While fermented foods and a healthy low-sugar, high-fiber diet are foundational for gut health, probiotic supplements can also be beneficial. In “Go With Your Gut,” I review the influence of your gut microbiome on your health, and how to identify a high-quality probiotic supplement.

I also discuss the benefits of sporebiotics, which in some ways are superior to conventional probiotic supplements, especially if you’re taking them concurrently with an antibiotic, or to reseed your gut following a course of antibiotics. Sporebiotics do not contain any live bacillus strains, only its spores — the protective shell around the DNA and the working mechanism of that DNA — which means they are not affected by antibiotics.

No. 9 — Berberine

A number of new supplements have gained recognition in the past year, with berberine, a powerful AMPK activator, being among the most popular and most-searched-for.

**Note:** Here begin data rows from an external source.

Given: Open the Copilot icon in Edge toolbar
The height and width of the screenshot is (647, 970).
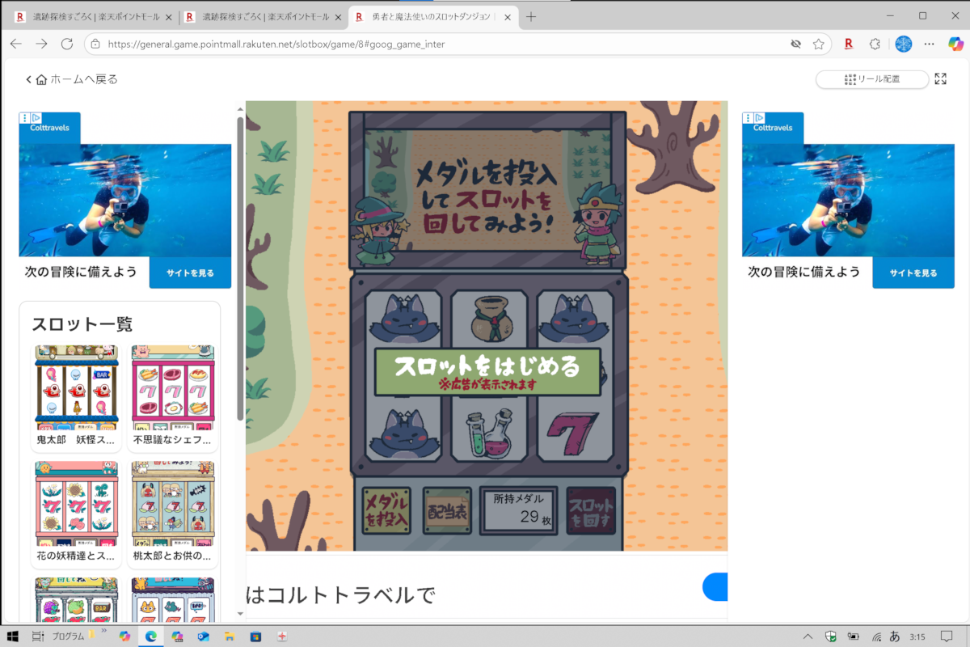Looking at the screenshot, I should (955, 44).
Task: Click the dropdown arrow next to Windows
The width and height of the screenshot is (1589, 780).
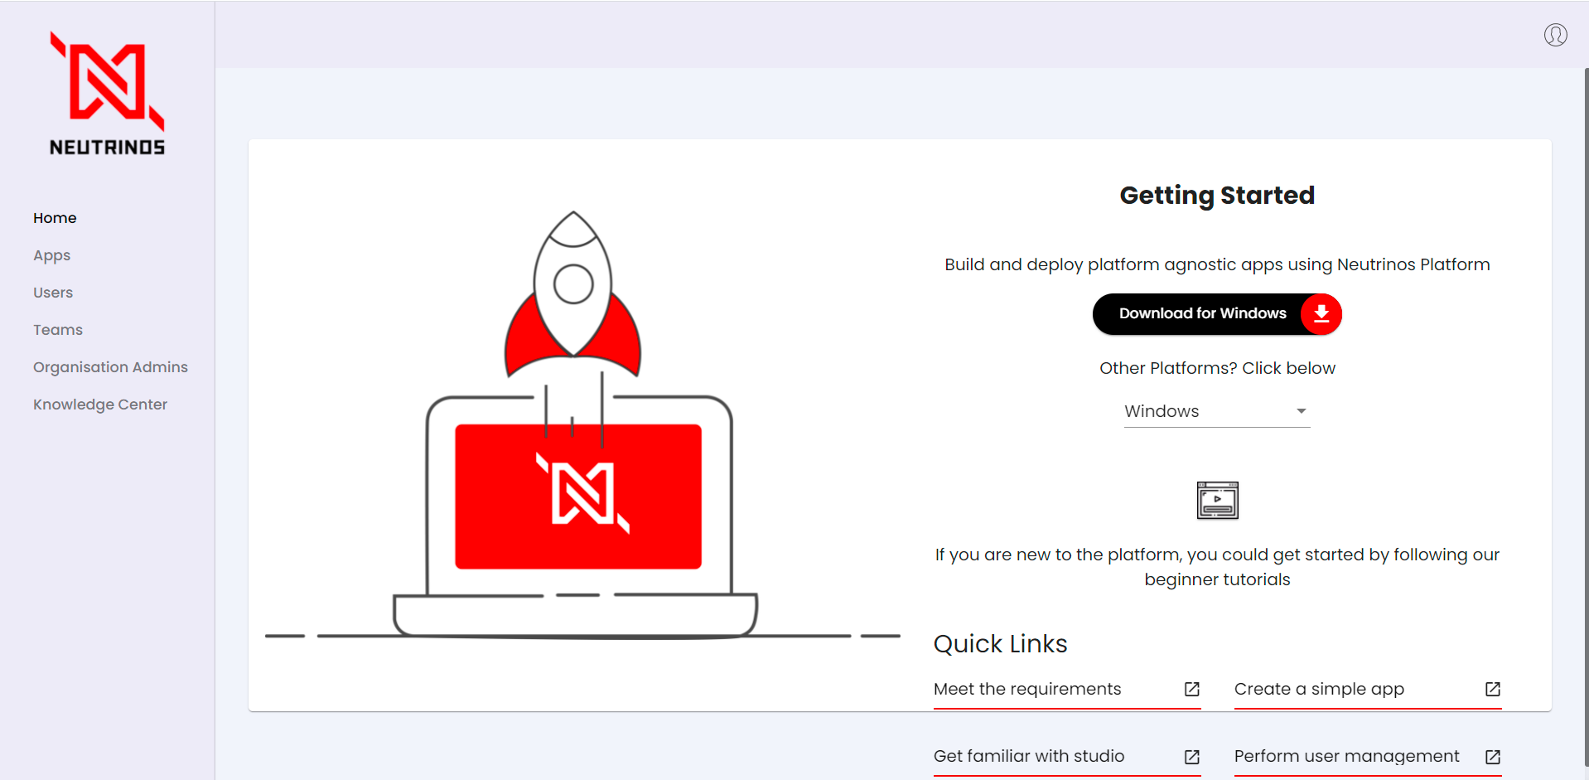Action: click(x=1301, y=411)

AMPK is an enzyme that plays an important role in body fat composition, inflammation, blood lipids, mitophagy (mitochondrial autophagy) and mitochondrial biogenesis. It also stimulates five other critically important pathways: insulin, leptin, mTOR, IGF-1 and PGC-1α.

In “PQQ, Berberine and Other Mitochondrial Enhancers,” I interview Dr. Michael Murray, a naturopathic physician and author of several books, about the benefits and action of berberine. For example, berberine has been shown to protect against oxidative stress associated with Parkinson’s disease, and has many of the same benefits as the diabetic drug metformin, but without the side effects.

No. 10 — Cancer

As you’d expect, cancer is also on the list of most-searched-for health concerns. Clearly, prevention is worth a pound of cure when it comes to cancer, and while diet is paramount (with cyclical keto and fasting topping the list of all-natural cancer prevention strategies), specific nutrients and supplements show great promise as well, curcumin being one of the most potent and most well-studied.

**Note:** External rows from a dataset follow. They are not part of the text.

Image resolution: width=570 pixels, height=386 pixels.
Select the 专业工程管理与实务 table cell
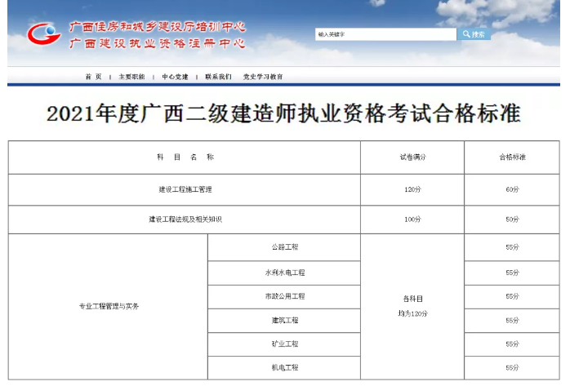click(x=109, y=307)
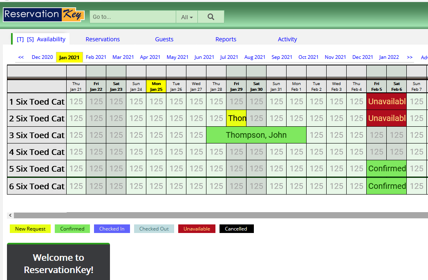
Task: Click the next months double-arrow
Action: (410, 57)
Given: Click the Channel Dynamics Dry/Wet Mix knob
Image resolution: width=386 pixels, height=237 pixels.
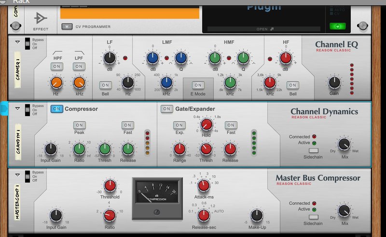Looking at the screenshot, I should click(344, 144).
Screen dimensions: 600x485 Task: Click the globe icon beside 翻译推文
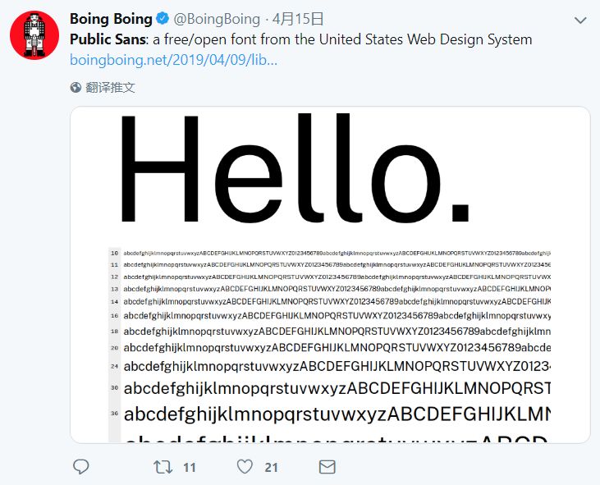[x=76, y=87]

When it comes to cancer treatment, more people than ever before are forgoing conventional chemotherapy and are starting to take control of their own cancer treatment and care. Overall, years of research supports the sanity of this trend, as studies have repeatedly shown chemo is nowhere near as effective as most people think, and actually hastens death when given to severely ill patients.

Two of the most popular cancer-related articles for the year were “How Curcumin Targets Cancer” and “Chemotherapy Is Losing Its Luster,” which address prevention and treatment respectively.

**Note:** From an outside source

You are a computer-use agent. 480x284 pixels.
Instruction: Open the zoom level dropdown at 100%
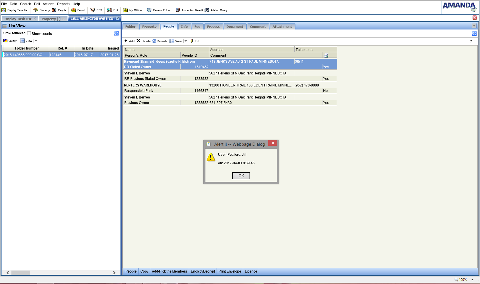(x=473, y=280)
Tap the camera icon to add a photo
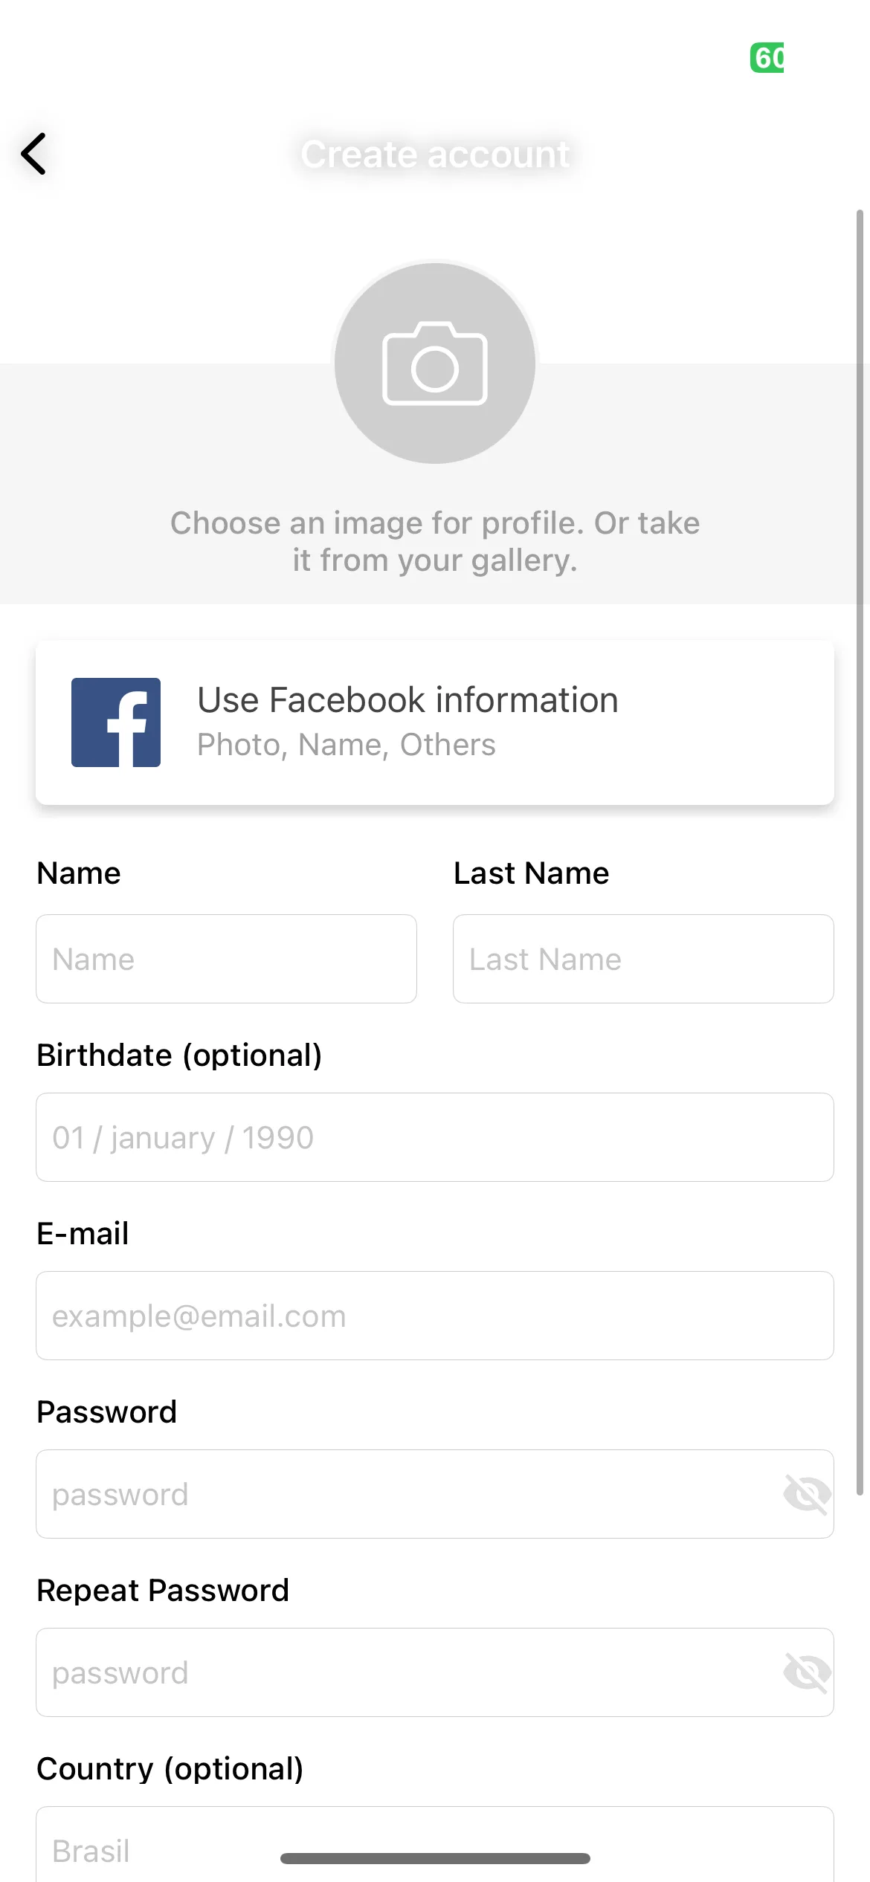 click(435, 363)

The remarkable benefits of nutritional ketosis and fasting as adjuncts to conventional cancer treatment are also detailed in “Metabolically Supported Therapies for the Improvement of Cancer Treatment,” which features an interview with Dr. Abdul Slocum and Travis Christofferson, author of “Tripping Over the Truth: How the Metabolic Theory of Cancer is Overturning One of Medicine’s Most Entrenched Paradigms.”